ただし、今年は確定申告の期限が延長されているため、今からでも昨年の確定申告を青色申告で提出することができます。既に白色申告を済ませてしまった方でも、課税額が変わる
場合は申請を訂正し、修正申告をすることができます。
コロナウィルスの影響で事業収入が減ったにもかかわらず⑵の方法では給付の対象にならない方でも、青色申告を行うことで給付金を受け取るチャンスがあります!
申請に必要な準備
持続化給付金を申請するには、以下の書類を揃えたうえで持続化給付金のホームページ(https://www.jizokuka-kyufu.jp/)から申請する必要があります。
⑴確定申告書類
- 確定申告第一表(1枚)
- 所得税青色申告決算書(2枚)※青色申告の場合のみ
前述したように青色申告決算書は任意での提出となりますので、確実に必要なのは確定申告第一表です。青色申告決算書を提出しない場合は、確定申告第一表に収受印が推されていることが条件となります。

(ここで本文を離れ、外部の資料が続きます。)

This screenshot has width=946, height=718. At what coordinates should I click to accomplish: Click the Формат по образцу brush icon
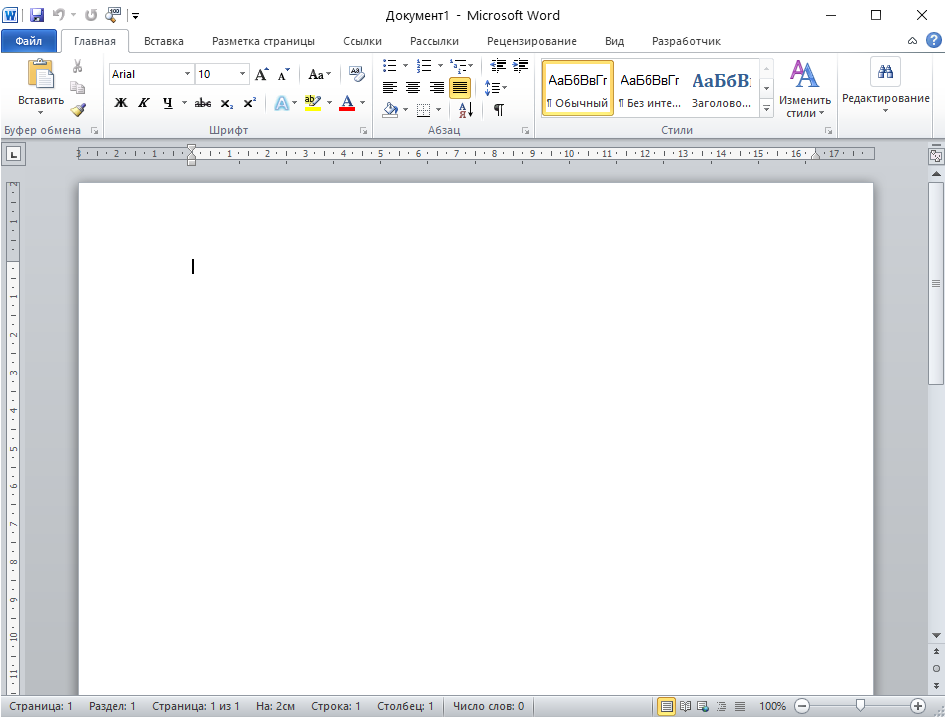78,110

収受印なしの場合や電子申告の場合は、受け取りメールの日付や税務署で発行できる納税証明書が押印の代用として認められるケースもあります。
⑵2020年の対象とする月の売上台帳
事業収入が前年同月比または前年月平均比50%以下の月で、申請の対象とする月の売上台帳の提出が必要です。
売上台帳とは取引の日付、取引先名、取引金額、日々の合計が記された帳簿です。レシートや請求書、給与明細では代用できません。面倒でも、正確に帳簿をつけて申請しましょう。
⑶通帳の写し
銀行名、支店番号、支店名、口座種別、口座番号、口座人名義が確認できる通帳の写しが必要です。
⑷本人確認書類
以下の書類が本人確認書類に該当します。申請時に有効期限が切れていないことが条件です。
①運転免許証(両面)(返納している場合は運転経歴証明書で代替可能)
②マイナンバーカード(表面)
②写真付き住民基本台帳カード(表面)
③在留カード、特別永住者証明書、外国人登録証明書(両面)
上記いずれも所有していない場合は、住民票の写しとパスポート、もしくは住民票の写しと健康保険証の2点を提出することでで代替できます。
給付後も帳簿は付け続けるのが正解!
ここまで、持続化給付金の詳細を説明してきました。
持続化給付金の申請において重要な点が2点あります。
①持続化給付金の給付において、青色申告が圧倒的に有利
②日々の帳簿が正確に付けられていることが条件
給付金の計算方法の説明でもあったように、青色申告を行っている人は2つの申請方法から選択できるのに対して、白色申告を行っている人は選べません。収入の状況によっては、給付金を受け取ることができない可能性があるのです。
また、申請に必要な売上台帳は日々の取引が正確に記入されている必要があります。ここに不備があると申請が通らないこともあります。
さらに青色申告や帳簿を継続して付けることには、持続化給付金以外にも様々なメリットがあります。以下にいくつかご紹介します。
①今後給付金や支援金の支給が決まったとき、有利になる可能性が高い
コロナウィルス感染症の第2波、第3波が到来した場合、今後新たに給付金が設定される可能性があります。コロナウィルス以外でも、地震や台風などの自然災害によって事業に深刻な被害が出た場合、給付金が設定されその対象になることもあるでしょう。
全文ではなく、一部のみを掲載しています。